_TASK DETAILS_
From the entries below, gather each line containing the word "What".

Pixel coordinate grounding data:

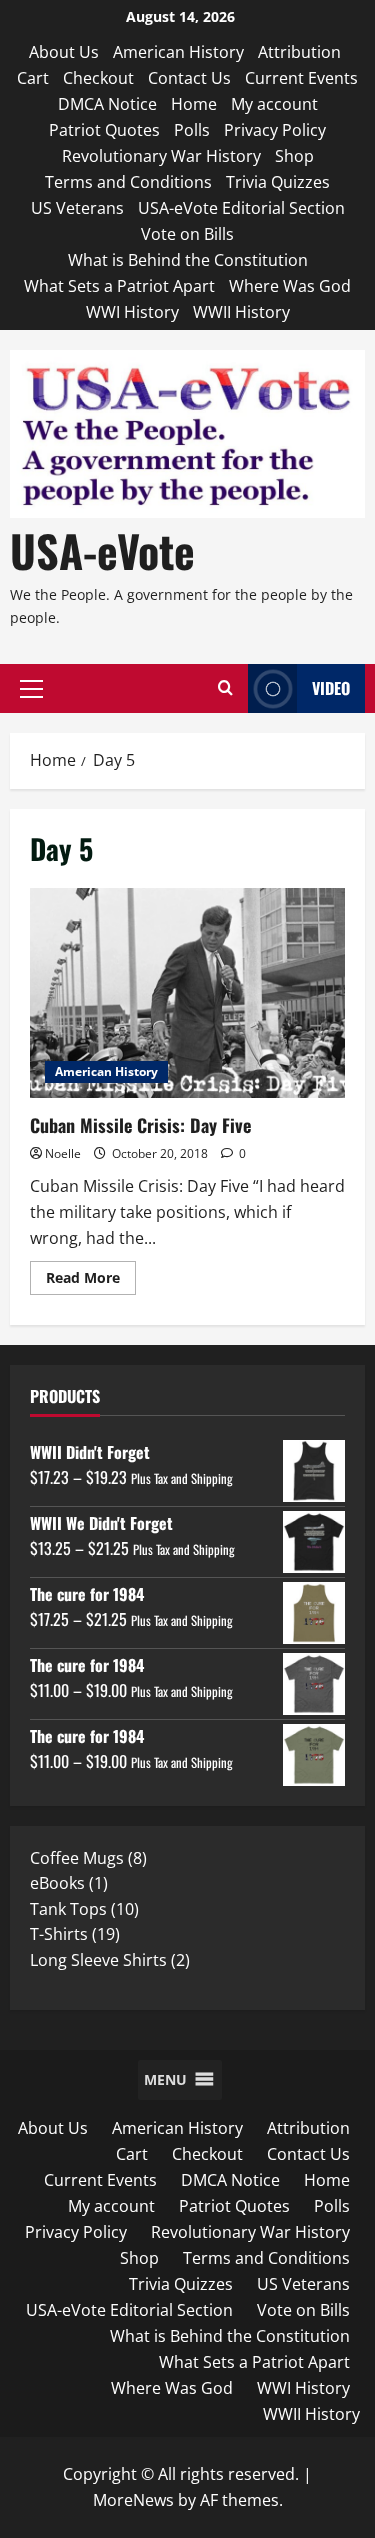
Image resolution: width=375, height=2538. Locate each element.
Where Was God (290, 286)
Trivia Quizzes (278, 182)
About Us (64, 52)
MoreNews (133, 2500)
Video (331, 688)
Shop (294, 156)
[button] (31, 689)
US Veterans (77, 208)
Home (194, 104)
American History (178, 52)
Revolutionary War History (161, 156)
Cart (33, 78)
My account (274, 104)
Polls (192, 130)
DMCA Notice (107, 104)
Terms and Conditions (128, 182)
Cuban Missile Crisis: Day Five (187, 993)
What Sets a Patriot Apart (119, 286)
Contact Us (189, 78)
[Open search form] (225, 688)
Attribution (299, 52)
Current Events (301, 78)
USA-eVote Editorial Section (241, 208)
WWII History (241, 312)
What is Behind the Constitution (188, 260)
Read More (91, 1281)
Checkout (98, 78)
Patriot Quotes (104, 130)
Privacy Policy (275, 130)
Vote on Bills (187, 234)
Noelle (63, 1153)
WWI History (132, 312)
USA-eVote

_TASK RESPONSE_
What Sets a Patriot Apart (119, 286)
What is Behind the Constitution (188, 260)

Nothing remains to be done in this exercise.